There are more than one set of forces at work.
When you can actually free your mind from attachment then all these particular angles are valid. I am not condemning monism as a wrong, yet having an attachment to a monistic doctrine is limiting and blinding. Just like attachment to non-dualism. The purpose of non-dualism is really a tremendous pointing to and at attachment.
I suppose if you’re a philosophical non-dualist you can be attached to any kind of annihilation attitude.
Folks, I am not asking you to attach to a position of non-dualism but I will ask you to try to inspire your mind and read Dr. Eisen’s book, 'Oneness Perceived, A Window Into Enlightenment.'
Dr. Jeffrey Eisen is the founder of
PsychoNoetics. PsychoNoetics is an ontological endeavor.
Ontology is the study of being and by extension, the science of consciousness. PsychoNoetic science is a deep investigation into human nature and even more, into human evolutionary potential. Specifically, PsychoNoetic science is the science of human nature which is composed of two consciousnesses, separative survival consciousness, and Oneness, unitive God consciousness. Oneness is absolute consciousness – de-void of any programming. Survival consciousness is absolute consciousness programmed by the evolutionary, collective, past life and personal histories of both the human species and the individuals that make it up.
Most people, even those that are religious, are in denial of their God consciousness and these people intend to be godlike, but often find themselves undermined by powerful survival impulses.
PsychoNoetics offers itself as a particular tool; in which you must do what it says to observe the results. It works on the principle of clearing up identity confusion on the psychophysical level as a way correcting our metabolism so that it can function optimally. Thus corrected, our metabolism can heal our body, sometimes very quickly, by restoring it to balance and strengthening the body as a whole.
Instead of that path, maybe we have to learn to accept the emptiness, the silence, the loneliness, the lack of warmth and not ask for benevolence and kindness. Just maybe we have to open up to the silence and contemplate it, learning from it rather than run away from it. Maybe it’s time that we grow up and stop looking for a nice warm mother, or a nice safe father.
Then one way you can describe this Holy Life is a growing up of an individual being to that maturity, where we no longer linger in the warmth of adolescence or childhood, or in the pleasures of the world.
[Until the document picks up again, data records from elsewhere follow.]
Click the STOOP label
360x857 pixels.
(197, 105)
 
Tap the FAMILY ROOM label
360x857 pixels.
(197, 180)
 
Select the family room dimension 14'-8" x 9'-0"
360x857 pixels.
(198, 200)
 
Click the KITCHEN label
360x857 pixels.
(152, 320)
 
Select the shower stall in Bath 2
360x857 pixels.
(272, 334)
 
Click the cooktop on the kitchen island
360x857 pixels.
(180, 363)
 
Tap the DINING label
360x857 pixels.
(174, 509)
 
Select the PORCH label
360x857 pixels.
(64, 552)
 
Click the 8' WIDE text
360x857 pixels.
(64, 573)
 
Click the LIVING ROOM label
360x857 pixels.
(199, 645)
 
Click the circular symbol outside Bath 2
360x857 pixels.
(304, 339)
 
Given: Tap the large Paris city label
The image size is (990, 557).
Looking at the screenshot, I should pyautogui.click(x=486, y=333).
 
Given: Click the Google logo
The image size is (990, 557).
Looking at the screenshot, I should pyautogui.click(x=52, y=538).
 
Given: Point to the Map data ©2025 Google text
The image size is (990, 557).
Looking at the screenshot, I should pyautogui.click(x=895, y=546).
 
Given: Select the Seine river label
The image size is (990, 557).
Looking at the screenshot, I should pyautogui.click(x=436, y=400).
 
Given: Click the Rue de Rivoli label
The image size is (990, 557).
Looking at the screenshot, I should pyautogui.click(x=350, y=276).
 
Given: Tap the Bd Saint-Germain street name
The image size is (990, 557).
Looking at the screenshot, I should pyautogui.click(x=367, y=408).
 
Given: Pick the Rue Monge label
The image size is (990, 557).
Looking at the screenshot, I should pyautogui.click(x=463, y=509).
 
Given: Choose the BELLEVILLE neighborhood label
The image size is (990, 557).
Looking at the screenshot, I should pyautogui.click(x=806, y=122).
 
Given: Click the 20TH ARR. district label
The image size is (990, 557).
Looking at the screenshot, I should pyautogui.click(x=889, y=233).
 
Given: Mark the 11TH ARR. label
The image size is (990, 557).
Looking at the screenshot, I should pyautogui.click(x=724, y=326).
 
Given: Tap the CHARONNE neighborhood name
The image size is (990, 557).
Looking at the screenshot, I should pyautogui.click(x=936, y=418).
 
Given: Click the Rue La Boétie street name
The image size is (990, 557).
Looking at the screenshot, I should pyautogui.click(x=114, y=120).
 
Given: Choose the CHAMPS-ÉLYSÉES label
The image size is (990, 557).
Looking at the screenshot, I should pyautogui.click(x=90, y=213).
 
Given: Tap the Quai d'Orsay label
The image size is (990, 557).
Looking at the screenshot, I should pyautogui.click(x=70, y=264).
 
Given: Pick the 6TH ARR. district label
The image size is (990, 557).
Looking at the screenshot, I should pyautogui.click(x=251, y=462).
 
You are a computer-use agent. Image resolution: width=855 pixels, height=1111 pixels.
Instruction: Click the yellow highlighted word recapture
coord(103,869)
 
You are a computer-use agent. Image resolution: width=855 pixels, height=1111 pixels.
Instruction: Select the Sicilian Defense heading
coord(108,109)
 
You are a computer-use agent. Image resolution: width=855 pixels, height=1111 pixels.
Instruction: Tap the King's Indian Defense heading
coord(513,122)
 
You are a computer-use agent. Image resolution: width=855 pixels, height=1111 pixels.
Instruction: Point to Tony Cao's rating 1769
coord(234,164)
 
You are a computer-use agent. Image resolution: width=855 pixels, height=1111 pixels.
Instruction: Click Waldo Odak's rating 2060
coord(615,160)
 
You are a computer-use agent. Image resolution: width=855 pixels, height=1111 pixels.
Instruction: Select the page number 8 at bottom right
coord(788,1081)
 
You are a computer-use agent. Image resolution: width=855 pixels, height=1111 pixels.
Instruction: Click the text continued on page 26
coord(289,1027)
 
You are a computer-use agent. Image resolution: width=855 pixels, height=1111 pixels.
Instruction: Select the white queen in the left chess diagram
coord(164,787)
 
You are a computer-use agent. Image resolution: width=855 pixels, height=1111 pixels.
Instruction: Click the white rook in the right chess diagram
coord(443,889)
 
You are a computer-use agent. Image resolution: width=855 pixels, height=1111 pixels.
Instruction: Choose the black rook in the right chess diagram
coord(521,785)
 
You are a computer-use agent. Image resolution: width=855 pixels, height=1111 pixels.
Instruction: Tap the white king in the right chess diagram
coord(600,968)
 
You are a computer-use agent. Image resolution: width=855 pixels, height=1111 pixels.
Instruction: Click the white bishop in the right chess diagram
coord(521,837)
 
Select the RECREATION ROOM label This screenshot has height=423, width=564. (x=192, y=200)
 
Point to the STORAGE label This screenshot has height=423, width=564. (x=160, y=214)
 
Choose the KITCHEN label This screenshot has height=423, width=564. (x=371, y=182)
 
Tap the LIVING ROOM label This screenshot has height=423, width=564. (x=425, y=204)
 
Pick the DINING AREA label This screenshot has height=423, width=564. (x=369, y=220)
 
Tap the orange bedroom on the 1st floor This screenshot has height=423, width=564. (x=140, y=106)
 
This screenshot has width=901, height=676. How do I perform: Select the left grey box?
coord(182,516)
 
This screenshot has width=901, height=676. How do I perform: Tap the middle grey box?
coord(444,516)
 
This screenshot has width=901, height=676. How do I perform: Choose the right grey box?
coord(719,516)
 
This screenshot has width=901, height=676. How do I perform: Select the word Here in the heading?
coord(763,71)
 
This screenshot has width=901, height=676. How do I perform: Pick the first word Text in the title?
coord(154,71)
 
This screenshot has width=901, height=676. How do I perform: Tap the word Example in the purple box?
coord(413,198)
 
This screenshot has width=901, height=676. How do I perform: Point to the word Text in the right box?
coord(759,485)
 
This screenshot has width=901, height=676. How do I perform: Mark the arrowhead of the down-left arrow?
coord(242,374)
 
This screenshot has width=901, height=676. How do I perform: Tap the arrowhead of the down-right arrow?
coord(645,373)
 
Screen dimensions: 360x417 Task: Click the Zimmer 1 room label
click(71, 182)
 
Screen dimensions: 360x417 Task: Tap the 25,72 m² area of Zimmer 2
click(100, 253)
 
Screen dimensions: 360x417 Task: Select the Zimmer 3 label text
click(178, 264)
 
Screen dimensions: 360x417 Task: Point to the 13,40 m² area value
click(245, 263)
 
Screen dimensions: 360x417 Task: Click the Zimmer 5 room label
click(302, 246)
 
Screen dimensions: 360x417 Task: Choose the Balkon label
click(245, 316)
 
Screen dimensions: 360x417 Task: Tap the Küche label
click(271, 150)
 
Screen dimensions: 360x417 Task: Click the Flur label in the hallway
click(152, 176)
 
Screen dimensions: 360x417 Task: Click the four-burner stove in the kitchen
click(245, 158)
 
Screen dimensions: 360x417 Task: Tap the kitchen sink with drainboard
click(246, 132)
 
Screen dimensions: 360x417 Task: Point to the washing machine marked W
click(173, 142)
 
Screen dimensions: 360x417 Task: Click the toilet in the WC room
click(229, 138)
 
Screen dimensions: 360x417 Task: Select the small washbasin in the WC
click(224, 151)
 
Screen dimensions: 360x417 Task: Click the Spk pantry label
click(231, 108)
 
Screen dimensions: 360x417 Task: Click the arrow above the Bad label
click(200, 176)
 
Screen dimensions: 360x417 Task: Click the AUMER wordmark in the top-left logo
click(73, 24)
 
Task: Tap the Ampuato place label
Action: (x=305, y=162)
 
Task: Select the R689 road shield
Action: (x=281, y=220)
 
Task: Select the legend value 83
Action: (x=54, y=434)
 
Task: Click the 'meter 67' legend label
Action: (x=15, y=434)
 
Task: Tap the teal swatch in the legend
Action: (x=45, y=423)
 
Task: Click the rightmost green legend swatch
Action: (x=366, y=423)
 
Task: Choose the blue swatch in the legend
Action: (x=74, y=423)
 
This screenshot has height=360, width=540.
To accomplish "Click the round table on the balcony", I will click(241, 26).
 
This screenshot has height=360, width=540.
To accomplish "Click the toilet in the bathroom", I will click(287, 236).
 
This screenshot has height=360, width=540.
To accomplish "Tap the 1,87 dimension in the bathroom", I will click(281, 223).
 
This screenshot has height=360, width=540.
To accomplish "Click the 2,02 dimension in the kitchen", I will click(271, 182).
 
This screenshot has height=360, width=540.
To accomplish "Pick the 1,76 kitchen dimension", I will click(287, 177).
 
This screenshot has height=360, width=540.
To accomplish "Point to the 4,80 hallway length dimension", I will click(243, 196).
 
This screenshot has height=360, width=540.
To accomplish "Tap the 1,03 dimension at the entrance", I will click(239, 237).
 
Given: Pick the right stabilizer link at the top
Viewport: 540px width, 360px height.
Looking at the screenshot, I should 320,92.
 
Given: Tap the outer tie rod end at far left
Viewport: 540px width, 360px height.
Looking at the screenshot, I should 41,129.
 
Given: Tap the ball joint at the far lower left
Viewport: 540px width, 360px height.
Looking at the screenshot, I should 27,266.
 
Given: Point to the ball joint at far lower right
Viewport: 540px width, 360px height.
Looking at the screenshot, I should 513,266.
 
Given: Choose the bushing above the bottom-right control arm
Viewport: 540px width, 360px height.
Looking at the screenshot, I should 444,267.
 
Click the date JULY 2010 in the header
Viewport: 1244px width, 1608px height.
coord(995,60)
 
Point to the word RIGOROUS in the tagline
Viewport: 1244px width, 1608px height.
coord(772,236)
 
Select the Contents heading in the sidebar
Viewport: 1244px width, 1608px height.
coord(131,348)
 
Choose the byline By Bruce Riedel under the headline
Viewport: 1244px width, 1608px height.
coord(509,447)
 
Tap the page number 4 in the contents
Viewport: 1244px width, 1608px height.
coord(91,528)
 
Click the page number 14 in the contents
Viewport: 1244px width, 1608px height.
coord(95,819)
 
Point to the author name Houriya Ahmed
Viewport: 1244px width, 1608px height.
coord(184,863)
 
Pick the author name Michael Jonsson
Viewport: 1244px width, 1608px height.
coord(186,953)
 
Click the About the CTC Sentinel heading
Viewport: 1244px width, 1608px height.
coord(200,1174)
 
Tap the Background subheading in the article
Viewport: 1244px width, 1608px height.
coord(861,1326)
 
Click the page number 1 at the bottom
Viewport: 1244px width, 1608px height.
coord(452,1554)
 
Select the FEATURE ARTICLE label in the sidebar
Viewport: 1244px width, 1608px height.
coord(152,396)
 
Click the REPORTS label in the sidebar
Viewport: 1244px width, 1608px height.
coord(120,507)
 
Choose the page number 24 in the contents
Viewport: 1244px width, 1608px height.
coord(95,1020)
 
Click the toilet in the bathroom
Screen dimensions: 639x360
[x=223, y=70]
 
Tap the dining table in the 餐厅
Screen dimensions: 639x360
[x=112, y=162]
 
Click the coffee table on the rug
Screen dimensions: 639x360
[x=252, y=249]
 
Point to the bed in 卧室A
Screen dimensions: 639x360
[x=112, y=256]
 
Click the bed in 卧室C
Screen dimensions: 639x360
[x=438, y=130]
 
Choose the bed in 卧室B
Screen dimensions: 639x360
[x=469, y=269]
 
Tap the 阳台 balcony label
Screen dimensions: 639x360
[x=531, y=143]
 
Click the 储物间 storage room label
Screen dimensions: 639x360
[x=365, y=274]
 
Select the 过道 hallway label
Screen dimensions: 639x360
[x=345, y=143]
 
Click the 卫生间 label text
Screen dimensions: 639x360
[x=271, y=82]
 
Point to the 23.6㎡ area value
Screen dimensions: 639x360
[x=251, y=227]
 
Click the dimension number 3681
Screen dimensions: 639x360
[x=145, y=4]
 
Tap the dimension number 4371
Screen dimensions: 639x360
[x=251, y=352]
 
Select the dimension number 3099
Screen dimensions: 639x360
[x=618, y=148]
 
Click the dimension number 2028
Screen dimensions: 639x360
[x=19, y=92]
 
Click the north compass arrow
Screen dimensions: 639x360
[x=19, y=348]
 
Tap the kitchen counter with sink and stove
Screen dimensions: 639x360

What I have been shown over time is a clear-eyed analysis of how the world has operated, and that the way things are is not perfect, and there’s no reason to think that it would be.
The evolutionary process is one that looks as if it is exposed to chance, not governed by an overarching Oneness. And this is so because the Oneness is still in the process of being created.
How can we begin to experience this wholeness when we have this disparaging relationship among all living things, from nature, to human nature, to the exchange between this so called civilization and biosphere.
Before we can experience Oneness, we must experience wholeness within the human system itself, from justice to a universal intrapsychic harmony. When the perception of the self ceases, then all the doctrines, all the inspired teachings, all the wise sayings …cease.
We all have perceptions of God and Oneness.
Maybe upon death when our consciousness has detached from the individual level, maybe then, and only then, we will know true Oneness.